Sterling's user manuals are continuously updated digitally. Explore the step-by-step resources in the product user guides to sharpen your trading & risk management skills.


A stop order is an order to buy or sell a stock when its price reaches a set price, called the stop price.

A stop order acts as a trigger for a predetermined entry or exit price, limiting the loss or locking in a profit.

A buy stop order is placed above the market, and a sell stop order is placed below the market.

The system supports both native and server side stops. A native stop order is sent directly to an exchange when the order is placed. Server-side stops are managed by the server/platform, and are not sent to the exchange until triggered. Most traders use Server-side stops since not all exchanges support native stops.
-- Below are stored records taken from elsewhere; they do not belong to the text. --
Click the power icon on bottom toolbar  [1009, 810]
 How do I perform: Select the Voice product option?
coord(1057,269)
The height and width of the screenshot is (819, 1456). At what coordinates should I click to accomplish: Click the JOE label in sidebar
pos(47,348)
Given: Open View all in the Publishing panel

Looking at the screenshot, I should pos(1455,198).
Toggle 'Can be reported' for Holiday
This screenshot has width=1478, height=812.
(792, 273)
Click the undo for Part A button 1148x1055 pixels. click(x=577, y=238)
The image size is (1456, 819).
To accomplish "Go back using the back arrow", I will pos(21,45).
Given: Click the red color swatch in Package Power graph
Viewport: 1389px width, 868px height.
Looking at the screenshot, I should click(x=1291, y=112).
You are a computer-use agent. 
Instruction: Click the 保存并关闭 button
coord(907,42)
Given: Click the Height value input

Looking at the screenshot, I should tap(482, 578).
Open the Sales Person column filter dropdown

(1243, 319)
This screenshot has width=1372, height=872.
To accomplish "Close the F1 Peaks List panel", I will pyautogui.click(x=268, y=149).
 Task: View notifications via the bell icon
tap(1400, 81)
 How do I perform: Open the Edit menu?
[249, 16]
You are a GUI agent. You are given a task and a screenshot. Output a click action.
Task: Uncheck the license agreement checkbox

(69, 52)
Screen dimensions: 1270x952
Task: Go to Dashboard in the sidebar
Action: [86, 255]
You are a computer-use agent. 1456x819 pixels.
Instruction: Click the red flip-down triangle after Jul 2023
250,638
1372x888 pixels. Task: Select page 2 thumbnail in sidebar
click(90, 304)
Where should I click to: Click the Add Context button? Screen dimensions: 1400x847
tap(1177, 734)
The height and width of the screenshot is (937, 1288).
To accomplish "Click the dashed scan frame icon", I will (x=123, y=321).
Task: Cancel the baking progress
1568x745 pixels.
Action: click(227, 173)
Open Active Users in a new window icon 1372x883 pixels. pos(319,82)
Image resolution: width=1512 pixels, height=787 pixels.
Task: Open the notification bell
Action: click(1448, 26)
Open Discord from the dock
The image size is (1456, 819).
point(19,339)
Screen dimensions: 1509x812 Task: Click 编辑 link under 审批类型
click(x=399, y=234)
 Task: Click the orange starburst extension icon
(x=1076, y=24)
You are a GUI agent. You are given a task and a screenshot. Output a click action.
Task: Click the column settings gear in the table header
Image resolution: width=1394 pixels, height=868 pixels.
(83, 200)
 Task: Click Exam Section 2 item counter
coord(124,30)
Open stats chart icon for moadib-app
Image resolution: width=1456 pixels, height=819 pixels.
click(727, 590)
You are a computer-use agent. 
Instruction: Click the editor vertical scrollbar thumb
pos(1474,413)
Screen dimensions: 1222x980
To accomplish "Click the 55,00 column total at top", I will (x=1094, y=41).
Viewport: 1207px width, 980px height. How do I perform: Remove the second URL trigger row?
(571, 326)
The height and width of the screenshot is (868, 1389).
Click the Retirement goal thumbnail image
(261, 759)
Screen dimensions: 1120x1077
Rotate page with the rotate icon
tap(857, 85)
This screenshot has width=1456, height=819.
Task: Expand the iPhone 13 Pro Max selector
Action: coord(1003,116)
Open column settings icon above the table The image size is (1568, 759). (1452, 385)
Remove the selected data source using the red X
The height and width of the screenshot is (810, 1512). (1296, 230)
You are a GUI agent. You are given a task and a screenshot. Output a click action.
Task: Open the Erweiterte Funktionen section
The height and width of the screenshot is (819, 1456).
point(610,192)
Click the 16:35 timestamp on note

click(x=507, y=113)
From the Level 2 WIndow (assuming your symbol, account, and quantity of shares are pre-set), when selecting a stop order, the price field becomes your stop price. Enter the stop price in the price field and select S-STP for the Price Type Field. When your stop price is triggered, the order will be sent to the exchange as a market order.

Additionally, you can place stop limit orders. The functionality for a Stop Limit Order is the same as a stop market order, however, when the stop is triggered a limit order is released instead of a market order.

To place a Stop-Limit order, you enter two prices, the Stop Price and the Limit Price. Once the stop price is reached, the stop-limit order becomes a limit order to buy or sell at the limit price or better.